An ancient Triceratop that lived 67-65 million years ago during the Cretaceous period will be going on auction from September 16 to October 21 in Paris. Named “Big John,” the 60% complete dinosaur is expected to fetch $1.4 million to $1.8 million at the auction to be held by Binoche et Giquello.
The French auction house will hold a public display for the giant dinosaur fossil from September 16 to October 15 at the Rue de Archives. It will then be moved to the Parisian auction house Hotel Drouot on October 18 and the auction will hold on October 21. The fossil will go to the highest bidder during the auction.
Big John was discovered by a geologist and paleontologist, Walter W. Stein, in 2014 and fully excavated in 2015 in South Dakota.
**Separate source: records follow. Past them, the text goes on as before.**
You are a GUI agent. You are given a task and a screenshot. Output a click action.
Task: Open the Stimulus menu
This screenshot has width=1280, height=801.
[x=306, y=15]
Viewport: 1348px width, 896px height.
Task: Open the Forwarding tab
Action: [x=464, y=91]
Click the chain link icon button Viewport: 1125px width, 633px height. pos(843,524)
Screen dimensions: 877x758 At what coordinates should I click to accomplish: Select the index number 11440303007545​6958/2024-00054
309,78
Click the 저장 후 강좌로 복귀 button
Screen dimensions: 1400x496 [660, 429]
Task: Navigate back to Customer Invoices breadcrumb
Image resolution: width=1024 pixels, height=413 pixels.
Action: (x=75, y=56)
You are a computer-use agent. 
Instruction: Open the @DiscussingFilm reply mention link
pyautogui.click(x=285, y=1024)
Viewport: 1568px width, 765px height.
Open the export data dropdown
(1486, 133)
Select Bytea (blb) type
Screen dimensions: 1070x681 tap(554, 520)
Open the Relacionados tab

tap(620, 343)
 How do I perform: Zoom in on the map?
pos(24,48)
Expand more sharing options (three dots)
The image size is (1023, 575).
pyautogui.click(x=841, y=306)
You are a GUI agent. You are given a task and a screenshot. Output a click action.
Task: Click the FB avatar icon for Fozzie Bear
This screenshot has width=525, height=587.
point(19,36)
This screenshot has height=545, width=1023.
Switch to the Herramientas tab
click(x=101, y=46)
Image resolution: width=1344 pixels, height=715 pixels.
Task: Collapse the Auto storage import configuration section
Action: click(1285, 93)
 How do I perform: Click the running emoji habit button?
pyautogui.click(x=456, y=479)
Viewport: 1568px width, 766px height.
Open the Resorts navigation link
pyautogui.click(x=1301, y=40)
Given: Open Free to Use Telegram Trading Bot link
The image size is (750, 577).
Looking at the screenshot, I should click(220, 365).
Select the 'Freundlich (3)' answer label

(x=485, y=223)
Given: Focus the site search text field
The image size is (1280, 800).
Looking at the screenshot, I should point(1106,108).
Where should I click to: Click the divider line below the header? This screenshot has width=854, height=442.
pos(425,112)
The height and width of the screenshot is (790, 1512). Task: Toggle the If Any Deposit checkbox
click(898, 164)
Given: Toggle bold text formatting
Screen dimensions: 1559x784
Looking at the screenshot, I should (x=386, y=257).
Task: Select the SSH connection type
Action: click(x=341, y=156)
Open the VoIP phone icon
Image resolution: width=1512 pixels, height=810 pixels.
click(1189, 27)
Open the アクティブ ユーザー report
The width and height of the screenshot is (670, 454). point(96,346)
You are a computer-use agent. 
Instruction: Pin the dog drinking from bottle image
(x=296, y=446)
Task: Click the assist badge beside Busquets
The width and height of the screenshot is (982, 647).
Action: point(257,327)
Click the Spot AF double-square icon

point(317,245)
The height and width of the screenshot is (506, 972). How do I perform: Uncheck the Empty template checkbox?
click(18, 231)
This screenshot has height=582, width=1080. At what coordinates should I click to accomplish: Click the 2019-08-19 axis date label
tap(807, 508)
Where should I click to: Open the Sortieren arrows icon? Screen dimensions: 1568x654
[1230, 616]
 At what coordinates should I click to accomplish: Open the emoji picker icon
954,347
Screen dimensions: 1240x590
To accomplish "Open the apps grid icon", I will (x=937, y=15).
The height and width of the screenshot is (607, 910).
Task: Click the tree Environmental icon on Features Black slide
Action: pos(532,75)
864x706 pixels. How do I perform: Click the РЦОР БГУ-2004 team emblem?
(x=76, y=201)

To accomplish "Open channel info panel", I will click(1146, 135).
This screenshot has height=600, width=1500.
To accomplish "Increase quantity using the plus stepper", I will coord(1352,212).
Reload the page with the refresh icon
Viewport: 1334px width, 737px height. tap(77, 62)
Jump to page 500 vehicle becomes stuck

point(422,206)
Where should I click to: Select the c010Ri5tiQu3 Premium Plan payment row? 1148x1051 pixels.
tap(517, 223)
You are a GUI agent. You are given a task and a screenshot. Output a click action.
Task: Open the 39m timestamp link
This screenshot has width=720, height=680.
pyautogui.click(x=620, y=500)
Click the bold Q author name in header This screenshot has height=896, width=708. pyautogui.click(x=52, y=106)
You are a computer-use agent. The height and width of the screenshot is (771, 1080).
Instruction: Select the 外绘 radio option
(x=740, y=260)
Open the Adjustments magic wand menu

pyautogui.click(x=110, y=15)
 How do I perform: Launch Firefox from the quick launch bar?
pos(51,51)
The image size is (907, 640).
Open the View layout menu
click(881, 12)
Stein’s company PaleoAdventures unearthed the fossil from the Hell Creek Formation, a part of Montana, North Dakota, South Dakota, and Wyoming that was prone to ancient floods in prehistoric eras.
Big John is the largest triceratops fossil ever dug up by paleontologists. The skeleton measures nearly 26 feet (8 meters) long and its skull which is 75% complete measures 6.6 feet (2 meters) wide. It has two large horns which measured almost 4 feet (1.1 meters) long and about 1 foot (30 centimeters) at the base. This suggests the horns can take a full impact of about 16 tons (14.5 metric tons) in a battle.
Scientists said there is a gaping hole in the collarbone of the extinct animal, which suggested that it was involved in a fight with another triceratops. It must have been wounded by its rival during a battle for a mate or a claim for territory. The animal must have died in a flood since its bones were fully fossilized – a situation that could have been possible if it was fully covered in mud.
With the approaching auction, the Society of Vertebrate Paleontology (SVP) lamented that auctioning off the fossil will deprive scientists of the opportunity of carrying out extensive research on the ancient triceratops. They said the skeleton of the dinosaur will just disappear into some private vault and be lost to the public.
“Scientifically important vertebrate fossils are part of our collective natural heritage and deserve to be held in public trust,” the SVP stated.
Big John will not be the dinosaur skeleton to sell for the highest price yet. In October 2020, a 67-year-old T. rex known as Stan was auctioned off for $31.5 million, the highest price a fossil will ever fetch to date.